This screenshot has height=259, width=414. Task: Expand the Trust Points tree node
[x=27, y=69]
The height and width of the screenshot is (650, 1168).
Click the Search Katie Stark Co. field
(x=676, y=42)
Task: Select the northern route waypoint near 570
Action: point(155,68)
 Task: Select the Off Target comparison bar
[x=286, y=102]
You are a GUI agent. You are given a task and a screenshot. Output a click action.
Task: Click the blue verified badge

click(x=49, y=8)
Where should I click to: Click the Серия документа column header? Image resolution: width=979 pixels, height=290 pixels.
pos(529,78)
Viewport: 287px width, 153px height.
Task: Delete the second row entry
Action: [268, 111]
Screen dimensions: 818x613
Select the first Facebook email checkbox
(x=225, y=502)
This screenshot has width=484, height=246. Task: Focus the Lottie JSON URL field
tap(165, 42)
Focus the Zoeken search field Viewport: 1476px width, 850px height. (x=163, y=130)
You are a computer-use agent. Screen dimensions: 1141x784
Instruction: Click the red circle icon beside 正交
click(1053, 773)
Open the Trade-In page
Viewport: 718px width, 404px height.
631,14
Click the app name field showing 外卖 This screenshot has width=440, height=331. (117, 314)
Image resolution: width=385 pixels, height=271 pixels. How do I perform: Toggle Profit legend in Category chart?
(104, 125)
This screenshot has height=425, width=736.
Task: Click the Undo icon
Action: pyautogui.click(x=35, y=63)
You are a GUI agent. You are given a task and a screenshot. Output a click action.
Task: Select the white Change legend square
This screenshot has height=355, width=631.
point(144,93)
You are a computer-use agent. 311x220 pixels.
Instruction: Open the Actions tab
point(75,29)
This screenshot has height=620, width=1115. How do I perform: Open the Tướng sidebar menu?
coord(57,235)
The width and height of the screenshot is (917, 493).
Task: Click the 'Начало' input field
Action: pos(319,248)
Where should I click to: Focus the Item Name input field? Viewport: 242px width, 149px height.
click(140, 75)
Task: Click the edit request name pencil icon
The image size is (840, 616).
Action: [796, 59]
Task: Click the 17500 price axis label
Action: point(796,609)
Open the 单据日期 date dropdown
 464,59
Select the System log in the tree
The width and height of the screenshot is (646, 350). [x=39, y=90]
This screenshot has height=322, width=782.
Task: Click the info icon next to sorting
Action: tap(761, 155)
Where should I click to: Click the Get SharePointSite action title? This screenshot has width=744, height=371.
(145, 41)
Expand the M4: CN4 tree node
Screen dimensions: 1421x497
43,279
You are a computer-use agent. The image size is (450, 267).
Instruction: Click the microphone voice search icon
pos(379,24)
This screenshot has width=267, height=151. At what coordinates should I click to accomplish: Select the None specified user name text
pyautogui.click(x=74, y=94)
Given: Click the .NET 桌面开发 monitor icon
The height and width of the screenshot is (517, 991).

**********

_DIRECTIONS FOR THIS TASK_
Leave out every line above except those from the line with "Focus the Zoeken" up to and including the line with "You are a computer-use agent. The", and copy those exactly.

_REPLY TO THE TASK_
Focus the Zoeken search field Viewport: 1476px width, 850px height. (x=163, y=130)
You are a computer-use agent. Screen dimensions: 1141x784
Instruction: Click the red circle icon beside 正交
click(1053, 773)
Open the Trade-In page
Viewport: 718px width, 404px height.
631,14
Click the app name field showing 外卖 This screenshot has width=440, height=331. (117, 314)
Image resolution: width=385 pixels, height=271 pixels. How do I perform: Toggle Profit legend in Category chart?
(104, 125)
This screenshot has height=425, width=736.
Task: Click the Undo icon
Action: pyautogui.click(x=35, y=63)
You are a GUI agent. You are given a task and a screenshot. Output a click action.
Task: Select the white Change legend square
This screenshot has height=355, width=631.
point(144,93)
You are a computer-use agent. 311x220 pixels.
Instruction: Open the Actions tab
point(75,29)
This screenshot has height=620, width=1115. How do I perform: Open the Tướng sidebar menu?
coord(57,235)
The width and height of the screenshot is (917, 493).
Task: Click the 'Начало' input field
Action: pos(319,248)
Where should I click to: Focus the Item Name input field? Viewport: 242px width, 149px height.
click(140, 75)
Task: Click the edit request name pencil icon
The image size is (840, 616).
Action: [796, 59]
Task: Click the 17500 price axis label
Action: point(796,609)
Open the 单据日期 date dropdown
 464,59
Select the System log in the tree
The width and height of the screenshot is (646, 350). [x=39, y=90]
This screenshot has height=322, width=782.
Task: Click the info icon next to sorting
Action: tap(761, 155)
Where should I click to: Click the Get SharePointSite action title? This screenshot has width=744, height=371.
(145, 41)
Expand the M4: CN4 tree node
Screen dimensions: 1421x497
43,279
You are a computer-use agent. The image size is (450, 267).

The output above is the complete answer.